Claxton installs HP drilling riser in Gullfaks field
NORWAY -- Speed was critical when Statoil wanted to use the West Elara jackup rig to install a high-pressure drilling riser for two wells in 132m of water at a Gullfaks satellite field, Norway. The riser had to be ready for installation in eight months to meet the rig’s operational schedule.
Claxton Engineering, an Acteon company, managed the project with support from sister companies 2H Offshore, Pulse Structural Monitoring and Subsea Riser Products, who manufactured sections of the riser and supplied the riser spider. The companies jointly delivered a detailed drilling riser solution, bespoke engineering work and a monitoring system to track performance.

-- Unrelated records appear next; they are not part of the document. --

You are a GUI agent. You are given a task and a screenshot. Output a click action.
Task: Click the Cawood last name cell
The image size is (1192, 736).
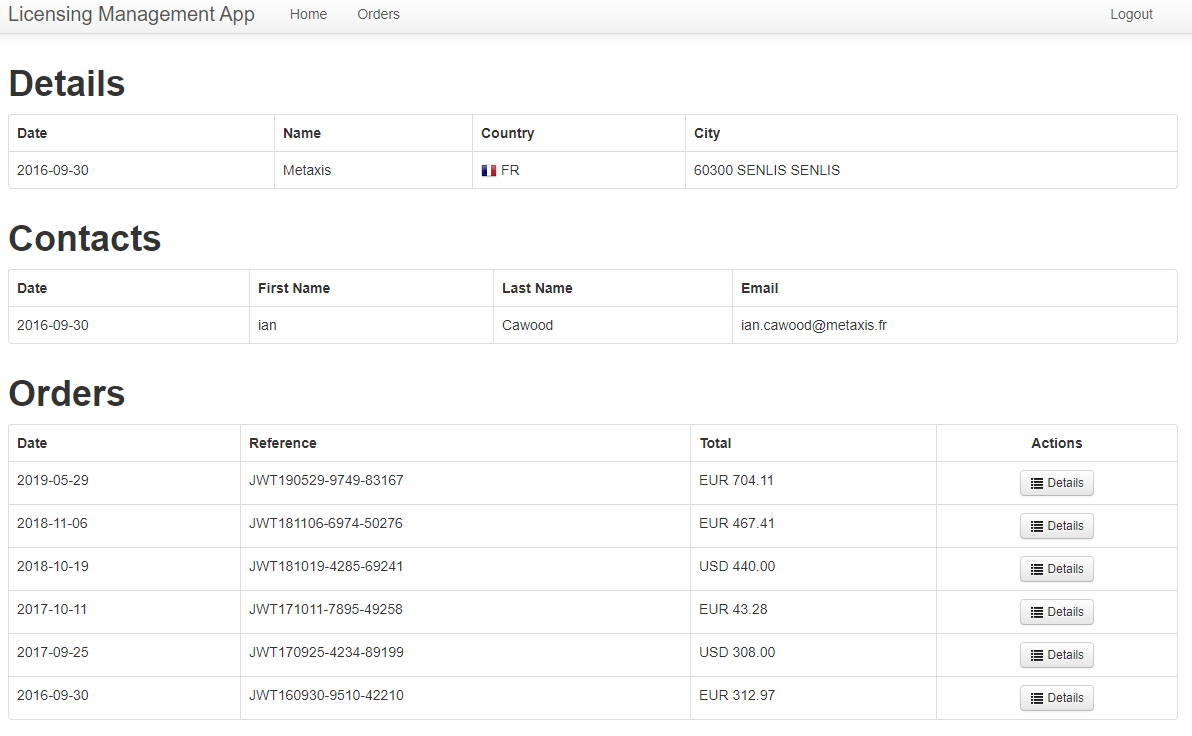527,325
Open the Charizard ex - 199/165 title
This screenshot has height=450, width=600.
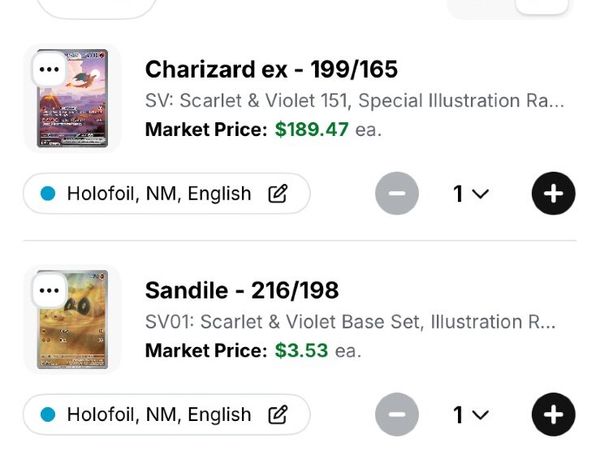pos(271,69)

This project was in unusually deep water for jackup rigs, as Darren Bowyer, project manager, Claxton, explains: “For jackup operations, deep water is over 80m. Leg length determines the depth that jackup rigs can operate in but average jackup rigs like the West Elara are for 80–100m of water, so 132m was challenging. The main issue is scaling up to the needs of deeper water. Depth increases the current and wave deflection of the jackup rig and the drilling riser, and increases loading on the whole system.”

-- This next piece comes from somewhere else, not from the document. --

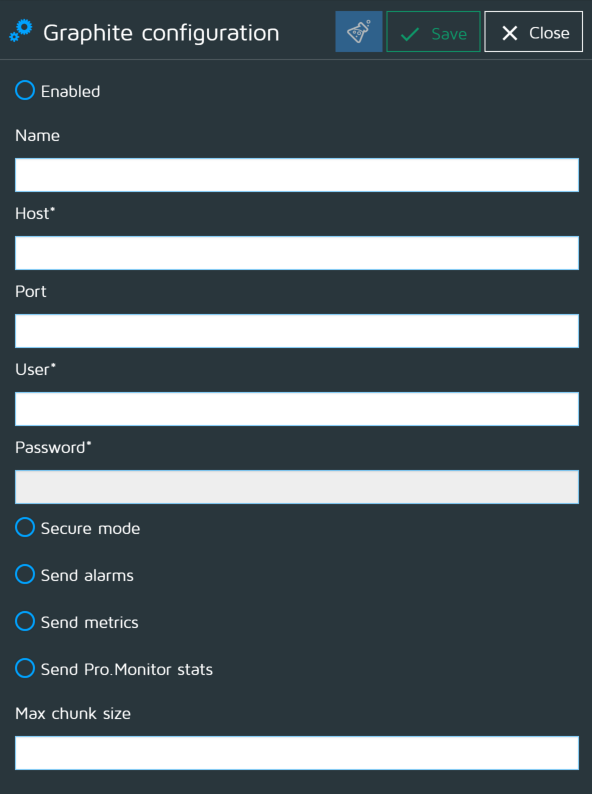Click the Graphite configuration title text
This screenshot has height=794, width=592.
pos(161,33)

According to Bowyer, “The industry has little experience of jackup rigs in depths greater than 100m and in harsh environments. This makes for conservatism in design and operations. Furthermore, during high-pressure operations, well control considerations require a large blowout preventer, which adds a stiff component to the drilling riser and changes the dynamics of the string.”
Drilling riser designs aim to minimise the risk of failure and meet design code and standard safety margins, but often have a large built-in “comfort factor” for coping with complex and unpredictable loading.
The loading that a riser will face is difficult to model and is usually simplified for the design process because some of the factors are not well understood. For example, engineers must make assumptions about weather patterns in their model’s input data. The fatigue information used is often based on standard industry codes rather than component tests and monitoring. Consequently, designers can find it difficult to calibrate their models with data gathered during operations.
For this project, 2H improved the model for riser loading, as experience shows that detailed modelling delivers an answer more than 30% closer to reality. The project team also recommended changing operational procedures to reduce riser deflections in the splash zone caused by waves and currents.
The modelling indicated the potential for very high fatigue in the original riser design, so it was necessary to change the riser, the rig and the air gap.
The alterations to the drilling riser design included adding a vortex-induced-vibration suppression system; using forged rather than welded joints in high-stress and fatigue-prone areas; and upgrading the tensioning system to 500t.
Bowyer says, “Adding special fairings to reduce vortex-induced-vibration and drag was a first for a high-pressure drilling riser in the North Sea.”
The rig design changes included increased load capacity for the Texas deck. The rig’s overshot capacity was also reviewed, but it was found to be fit for purpose.
This project was the first use of Claxton’s NT-2 tool for deploying a riser and enabled it to be pressure tested before make-up to the blowout preventer.
Monitoring and integrity management have become key focus areas, so Pulse developed a riser monitoring system to gather field data; enable integrity management; verify the predicted models; and enable the operator to drill safely. The system included topside and subsea sensors for recording movement, load and dynamic bending parameters.
This project has provided valuable insights into the use of jackup systems in deeper water. Bowyer says, “This project had a challenging time frame and about 90% of the riser was changed after the contract award. By drawing on successful projects like this, it should be possible to extend jackup drilling deeper.”